Can you put everything in the records from the line containing "Task: Open the FaceTime HD Camera dropdown" down to the line containing "Action: pyautogui.click(x=718, y=31)", both ends included, into a JSON list of strings, one string per line, leaving out blank lines?

* Supplied data:
^^^^

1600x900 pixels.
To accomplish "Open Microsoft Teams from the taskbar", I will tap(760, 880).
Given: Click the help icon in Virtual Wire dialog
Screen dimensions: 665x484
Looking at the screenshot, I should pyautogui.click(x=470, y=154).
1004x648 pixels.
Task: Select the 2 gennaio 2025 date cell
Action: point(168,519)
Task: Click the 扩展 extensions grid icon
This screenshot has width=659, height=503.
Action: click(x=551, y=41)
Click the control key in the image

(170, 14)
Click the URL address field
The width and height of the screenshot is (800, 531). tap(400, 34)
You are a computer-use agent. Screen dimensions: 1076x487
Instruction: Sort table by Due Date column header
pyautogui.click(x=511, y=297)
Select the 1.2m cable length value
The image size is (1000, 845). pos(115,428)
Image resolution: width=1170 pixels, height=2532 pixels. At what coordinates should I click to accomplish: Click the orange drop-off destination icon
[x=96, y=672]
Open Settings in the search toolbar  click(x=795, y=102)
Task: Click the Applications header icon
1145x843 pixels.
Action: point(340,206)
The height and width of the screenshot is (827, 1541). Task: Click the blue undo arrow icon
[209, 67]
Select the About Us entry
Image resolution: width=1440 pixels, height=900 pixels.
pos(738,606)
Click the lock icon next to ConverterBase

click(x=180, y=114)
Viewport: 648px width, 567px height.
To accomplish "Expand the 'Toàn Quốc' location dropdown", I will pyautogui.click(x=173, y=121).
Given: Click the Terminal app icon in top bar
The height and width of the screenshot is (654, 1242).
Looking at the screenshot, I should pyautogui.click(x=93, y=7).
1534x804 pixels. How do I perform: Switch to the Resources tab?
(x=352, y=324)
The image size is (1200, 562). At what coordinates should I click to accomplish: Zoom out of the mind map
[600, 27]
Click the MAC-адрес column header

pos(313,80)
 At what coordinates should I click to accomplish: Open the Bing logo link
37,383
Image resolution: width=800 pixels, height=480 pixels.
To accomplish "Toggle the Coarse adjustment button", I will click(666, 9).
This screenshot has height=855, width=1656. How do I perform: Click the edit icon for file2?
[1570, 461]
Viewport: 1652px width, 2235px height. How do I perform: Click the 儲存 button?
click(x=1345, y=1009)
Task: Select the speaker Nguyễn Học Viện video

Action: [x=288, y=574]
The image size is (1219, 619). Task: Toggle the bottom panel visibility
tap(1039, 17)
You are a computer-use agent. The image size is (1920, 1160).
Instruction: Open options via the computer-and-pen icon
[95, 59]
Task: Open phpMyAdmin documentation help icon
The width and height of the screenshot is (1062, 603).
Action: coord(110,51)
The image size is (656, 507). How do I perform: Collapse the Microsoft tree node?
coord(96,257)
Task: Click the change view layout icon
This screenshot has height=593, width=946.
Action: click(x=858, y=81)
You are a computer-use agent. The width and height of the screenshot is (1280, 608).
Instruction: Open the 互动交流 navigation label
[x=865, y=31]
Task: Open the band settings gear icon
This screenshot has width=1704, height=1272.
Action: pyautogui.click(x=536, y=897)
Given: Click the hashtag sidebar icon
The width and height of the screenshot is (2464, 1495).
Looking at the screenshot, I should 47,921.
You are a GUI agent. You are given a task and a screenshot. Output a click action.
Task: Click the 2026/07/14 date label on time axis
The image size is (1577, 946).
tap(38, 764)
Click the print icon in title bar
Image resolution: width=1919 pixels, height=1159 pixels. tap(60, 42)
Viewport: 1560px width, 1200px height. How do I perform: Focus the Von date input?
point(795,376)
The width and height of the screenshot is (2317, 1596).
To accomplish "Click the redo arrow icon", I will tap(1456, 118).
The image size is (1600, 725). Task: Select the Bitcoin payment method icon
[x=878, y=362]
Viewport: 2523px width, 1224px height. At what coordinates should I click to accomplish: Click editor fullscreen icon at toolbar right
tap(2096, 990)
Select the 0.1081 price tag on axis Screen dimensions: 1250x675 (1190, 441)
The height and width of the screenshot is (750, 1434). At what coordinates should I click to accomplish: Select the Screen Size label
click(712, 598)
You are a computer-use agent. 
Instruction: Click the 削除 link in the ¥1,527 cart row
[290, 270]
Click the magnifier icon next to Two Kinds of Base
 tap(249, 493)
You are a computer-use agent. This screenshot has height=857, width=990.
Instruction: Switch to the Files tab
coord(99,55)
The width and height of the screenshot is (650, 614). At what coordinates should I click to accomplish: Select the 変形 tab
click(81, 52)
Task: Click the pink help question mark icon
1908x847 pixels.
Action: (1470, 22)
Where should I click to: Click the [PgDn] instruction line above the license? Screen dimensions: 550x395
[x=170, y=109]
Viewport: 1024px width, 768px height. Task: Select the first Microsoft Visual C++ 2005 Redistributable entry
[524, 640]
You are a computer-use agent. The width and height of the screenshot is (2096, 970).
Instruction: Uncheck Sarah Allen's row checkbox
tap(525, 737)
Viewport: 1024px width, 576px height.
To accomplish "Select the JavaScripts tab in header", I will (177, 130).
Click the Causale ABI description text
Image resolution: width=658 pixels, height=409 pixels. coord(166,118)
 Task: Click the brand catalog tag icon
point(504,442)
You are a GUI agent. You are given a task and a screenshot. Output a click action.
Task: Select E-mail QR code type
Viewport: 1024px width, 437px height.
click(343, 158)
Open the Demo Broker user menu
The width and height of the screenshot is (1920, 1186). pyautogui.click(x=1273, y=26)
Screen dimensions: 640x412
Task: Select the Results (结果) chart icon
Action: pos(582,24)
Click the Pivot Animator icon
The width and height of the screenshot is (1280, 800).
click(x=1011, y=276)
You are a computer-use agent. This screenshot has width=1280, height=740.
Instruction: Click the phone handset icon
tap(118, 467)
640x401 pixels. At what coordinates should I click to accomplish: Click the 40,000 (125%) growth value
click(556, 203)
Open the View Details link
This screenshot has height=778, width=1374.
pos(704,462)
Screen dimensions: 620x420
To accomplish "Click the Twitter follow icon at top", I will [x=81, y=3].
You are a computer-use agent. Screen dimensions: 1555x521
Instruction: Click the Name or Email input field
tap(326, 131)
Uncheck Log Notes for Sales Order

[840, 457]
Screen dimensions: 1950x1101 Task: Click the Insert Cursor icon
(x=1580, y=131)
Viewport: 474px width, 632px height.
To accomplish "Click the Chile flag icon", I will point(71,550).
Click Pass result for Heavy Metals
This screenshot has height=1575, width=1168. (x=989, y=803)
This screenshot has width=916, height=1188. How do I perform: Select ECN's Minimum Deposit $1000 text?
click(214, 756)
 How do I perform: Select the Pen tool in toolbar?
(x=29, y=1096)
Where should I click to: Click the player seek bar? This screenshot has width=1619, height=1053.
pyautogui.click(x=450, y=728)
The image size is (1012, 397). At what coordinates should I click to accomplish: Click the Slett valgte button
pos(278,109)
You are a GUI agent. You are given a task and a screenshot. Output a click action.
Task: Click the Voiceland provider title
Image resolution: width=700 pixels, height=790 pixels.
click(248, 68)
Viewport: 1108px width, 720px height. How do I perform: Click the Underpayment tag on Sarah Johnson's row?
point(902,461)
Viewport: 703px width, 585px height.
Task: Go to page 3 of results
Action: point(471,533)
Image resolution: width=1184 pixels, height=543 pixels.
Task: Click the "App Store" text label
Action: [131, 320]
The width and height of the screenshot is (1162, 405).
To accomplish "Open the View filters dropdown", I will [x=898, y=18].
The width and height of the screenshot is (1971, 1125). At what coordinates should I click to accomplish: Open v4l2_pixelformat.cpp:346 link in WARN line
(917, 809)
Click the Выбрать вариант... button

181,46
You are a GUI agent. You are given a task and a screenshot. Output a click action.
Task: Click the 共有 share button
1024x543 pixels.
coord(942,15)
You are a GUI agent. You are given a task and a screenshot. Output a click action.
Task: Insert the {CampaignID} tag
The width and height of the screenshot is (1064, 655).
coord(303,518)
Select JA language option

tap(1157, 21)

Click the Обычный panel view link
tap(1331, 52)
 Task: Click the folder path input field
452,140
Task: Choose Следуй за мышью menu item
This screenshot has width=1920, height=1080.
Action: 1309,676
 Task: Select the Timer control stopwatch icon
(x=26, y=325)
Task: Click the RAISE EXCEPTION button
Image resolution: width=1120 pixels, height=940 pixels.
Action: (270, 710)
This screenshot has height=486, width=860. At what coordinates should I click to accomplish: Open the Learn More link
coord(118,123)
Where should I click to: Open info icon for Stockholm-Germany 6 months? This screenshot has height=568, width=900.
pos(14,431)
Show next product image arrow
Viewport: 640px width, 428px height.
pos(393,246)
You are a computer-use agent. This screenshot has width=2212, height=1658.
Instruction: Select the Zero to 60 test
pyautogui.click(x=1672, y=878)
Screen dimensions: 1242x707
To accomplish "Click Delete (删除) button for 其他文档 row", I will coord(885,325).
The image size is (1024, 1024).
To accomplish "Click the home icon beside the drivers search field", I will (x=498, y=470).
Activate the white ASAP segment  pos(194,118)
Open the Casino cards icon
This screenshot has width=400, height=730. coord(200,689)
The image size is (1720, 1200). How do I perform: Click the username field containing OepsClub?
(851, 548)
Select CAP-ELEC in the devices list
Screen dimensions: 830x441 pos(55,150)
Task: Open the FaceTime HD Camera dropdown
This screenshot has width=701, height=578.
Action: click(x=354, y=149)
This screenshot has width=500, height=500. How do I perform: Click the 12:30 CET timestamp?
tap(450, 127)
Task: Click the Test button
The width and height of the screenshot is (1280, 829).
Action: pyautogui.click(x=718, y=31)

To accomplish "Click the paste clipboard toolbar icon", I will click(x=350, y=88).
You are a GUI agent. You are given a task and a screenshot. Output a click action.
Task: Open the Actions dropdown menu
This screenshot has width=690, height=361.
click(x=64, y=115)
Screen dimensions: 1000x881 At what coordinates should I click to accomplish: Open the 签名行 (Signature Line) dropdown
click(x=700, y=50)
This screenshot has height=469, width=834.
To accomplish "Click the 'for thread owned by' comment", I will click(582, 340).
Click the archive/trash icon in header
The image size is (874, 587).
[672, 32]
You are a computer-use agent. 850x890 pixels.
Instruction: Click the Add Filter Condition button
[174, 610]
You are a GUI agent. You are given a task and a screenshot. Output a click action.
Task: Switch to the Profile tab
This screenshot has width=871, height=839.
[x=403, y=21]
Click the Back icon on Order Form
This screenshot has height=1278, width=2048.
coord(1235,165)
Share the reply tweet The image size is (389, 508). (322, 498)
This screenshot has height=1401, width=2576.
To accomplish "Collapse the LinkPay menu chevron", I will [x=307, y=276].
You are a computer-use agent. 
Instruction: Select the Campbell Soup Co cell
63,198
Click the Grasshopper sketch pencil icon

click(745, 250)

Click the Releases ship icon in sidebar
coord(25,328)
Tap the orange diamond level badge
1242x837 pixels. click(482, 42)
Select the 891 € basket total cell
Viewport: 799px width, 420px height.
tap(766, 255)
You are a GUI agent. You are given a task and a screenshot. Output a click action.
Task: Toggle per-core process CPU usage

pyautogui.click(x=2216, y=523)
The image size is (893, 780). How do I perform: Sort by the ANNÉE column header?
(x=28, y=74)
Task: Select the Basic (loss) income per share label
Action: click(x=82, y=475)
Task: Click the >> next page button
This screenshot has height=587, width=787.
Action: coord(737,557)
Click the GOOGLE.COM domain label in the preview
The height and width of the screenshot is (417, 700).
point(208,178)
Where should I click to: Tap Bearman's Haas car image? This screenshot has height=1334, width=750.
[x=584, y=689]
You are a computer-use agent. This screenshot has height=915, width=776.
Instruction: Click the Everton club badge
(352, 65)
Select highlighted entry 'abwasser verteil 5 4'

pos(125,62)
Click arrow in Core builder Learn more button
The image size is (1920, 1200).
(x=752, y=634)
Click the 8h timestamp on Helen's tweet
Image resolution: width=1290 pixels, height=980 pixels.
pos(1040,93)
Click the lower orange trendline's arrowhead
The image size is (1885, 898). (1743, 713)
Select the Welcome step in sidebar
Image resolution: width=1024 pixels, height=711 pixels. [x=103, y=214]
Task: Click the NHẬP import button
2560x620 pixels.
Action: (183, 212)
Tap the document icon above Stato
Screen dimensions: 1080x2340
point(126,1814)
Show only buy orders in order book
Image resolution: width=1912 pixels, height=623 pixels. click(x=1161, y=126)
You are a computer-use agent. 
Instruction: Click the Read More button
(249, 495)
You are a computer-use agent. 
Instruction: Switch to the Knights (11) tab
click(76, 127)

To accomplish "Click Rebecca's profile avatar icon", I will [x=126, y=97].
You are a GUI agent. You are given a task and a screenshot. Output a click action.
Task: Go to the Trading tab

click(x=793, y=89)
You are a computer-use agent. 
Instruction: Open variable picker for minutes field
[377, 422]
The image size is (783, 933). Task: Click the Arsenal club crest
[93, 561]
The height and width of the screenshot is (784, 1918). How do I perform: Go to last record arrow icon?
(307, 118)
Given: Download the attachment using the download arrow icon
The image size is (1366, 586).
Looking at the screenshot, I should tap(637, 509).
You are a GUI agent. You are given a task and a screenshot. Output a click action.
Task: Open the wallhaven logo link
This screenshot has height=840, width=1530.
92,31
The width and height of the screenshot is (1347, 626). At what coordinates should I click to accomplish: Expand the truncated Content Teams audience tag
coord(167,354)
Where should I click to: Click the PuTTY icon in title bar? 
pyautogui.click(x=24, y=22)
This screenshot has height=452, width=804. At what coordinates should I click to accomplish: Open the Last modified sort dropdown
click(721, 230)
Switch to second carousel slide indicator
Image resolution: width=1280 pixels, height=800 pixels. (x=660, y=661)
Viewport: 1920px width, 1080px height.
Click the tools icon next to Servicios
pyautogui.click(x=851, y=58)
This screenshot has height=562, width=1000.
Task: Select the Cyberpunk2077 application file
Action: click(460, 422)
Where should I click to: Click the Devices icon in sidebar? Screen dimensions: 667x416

^^^^

* Answer:
[
  "Task: Open the FaceTime HD Camera dropdown",
  "This screenshot has width=701, height=578.",
  "Action: click(x=354, y=149)",
  "This screenshot has width=500, height=500. How do I perform: Click the 12:30 CET timestamp?",
  "tap(450, 127)",
  "Task: Click the Test button",
  "The width and height of the screenshot is (1280, 829).",
  "Action: pyautogui.click(x=718, y=31)"
]